A child must have a strong foundation of language before they can start to read. Language is a result of knowledge from life experiences. Every time you go to a park and talk about the squirrels, take a trip to the zoo, or visit the children’s museum, children are finding new language and making them more ready to read.
Here’s an example.
A child learning how to read is asked to guess a word based on clues from the picture. The picture is a girl with her hair in a bun wearing a tutu and the word being asked to guess is “ballet”. The child has never seen a tutu or heard of ballet. The child has no life experience to guess the word. The child becomes frustrated and feels defeated. Meanwhile, another child in the group is taking a dance class and says “DANCER!” or maybe even “BALLET”. The child with the life experience is praised for the right answer and the first child still has no context for the image or the task. How would that make you feel?

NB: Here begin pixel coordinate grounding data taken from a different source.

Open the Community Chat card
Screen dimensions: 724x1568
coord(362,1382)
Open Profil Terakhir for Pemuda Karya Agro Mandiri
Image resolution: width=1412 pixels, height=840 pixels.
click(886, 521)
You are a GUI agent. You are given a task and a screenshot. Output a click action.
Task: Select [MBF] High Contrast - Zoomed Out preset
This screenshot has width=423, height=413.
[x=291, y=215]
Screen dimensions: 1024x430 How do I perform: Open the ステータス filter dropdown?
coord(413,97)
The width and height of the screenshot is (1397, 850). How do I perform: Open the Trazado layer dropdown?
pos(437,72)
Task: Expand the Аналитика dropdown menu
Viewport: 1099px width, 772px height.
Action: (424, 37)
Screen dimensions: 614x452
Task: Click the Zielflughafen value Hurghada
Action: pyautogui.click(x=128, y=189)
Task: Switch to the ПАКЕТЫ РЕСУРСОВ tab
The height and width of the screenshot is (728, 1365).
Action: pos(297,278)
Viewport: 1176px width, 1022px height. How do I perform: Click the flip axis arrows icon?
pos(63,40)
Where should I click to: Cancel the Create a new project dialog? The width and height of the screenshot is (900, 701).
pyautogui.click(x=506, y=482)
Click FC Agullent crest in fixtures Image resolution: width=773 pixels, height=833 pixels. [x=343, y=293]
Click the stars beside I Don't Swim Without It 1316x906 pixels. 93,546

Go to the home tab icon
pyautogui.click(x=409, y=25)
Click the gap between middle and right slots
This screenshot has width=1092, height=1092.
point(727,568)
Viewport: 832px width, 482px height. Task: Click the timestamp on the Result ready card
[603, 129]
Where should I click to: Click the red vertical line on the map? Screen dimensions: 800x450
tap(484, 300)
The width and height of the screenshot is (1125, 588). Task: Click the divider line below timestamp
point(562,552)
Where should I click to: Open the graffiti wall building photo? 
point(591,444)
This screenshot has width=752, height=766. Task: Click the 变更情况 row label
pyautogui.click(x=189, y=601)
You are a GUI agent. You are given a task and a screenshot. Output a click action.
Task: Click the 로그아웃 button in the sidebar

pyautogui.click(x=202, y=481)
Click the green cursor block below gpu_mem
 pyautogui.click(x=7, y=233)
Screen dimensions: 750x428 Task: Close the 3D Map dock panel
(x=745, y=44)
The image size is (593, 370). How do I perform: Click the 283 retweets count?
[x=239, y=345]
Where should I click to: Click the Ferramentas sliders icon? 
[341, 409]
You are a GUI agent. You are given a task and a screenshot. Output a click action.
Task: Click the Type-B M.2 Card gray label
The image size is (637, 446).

Being ready to read is a global conversation. The International Literacy Association published a document in 2017 that said knowledge building is the base of literacy and children do better by building life experiences than they do academic rigor during the early years of school.
Explorations V Children’s Museum is the hub of a new Early Learning Alliance that is getting kids across Central Florida #ReadytoRead. Initiatives both inside and outside of the Museum are working on intentional language gains with special focus on reaching kids in vulnerable situations.
Another key element is to amplify the work being done in neighboring communities. This is not a Polk County problem, this is a global problem. What works here may not work somewhere else. We must be willing to share outcomes (both good and bad) to continue working towards progress.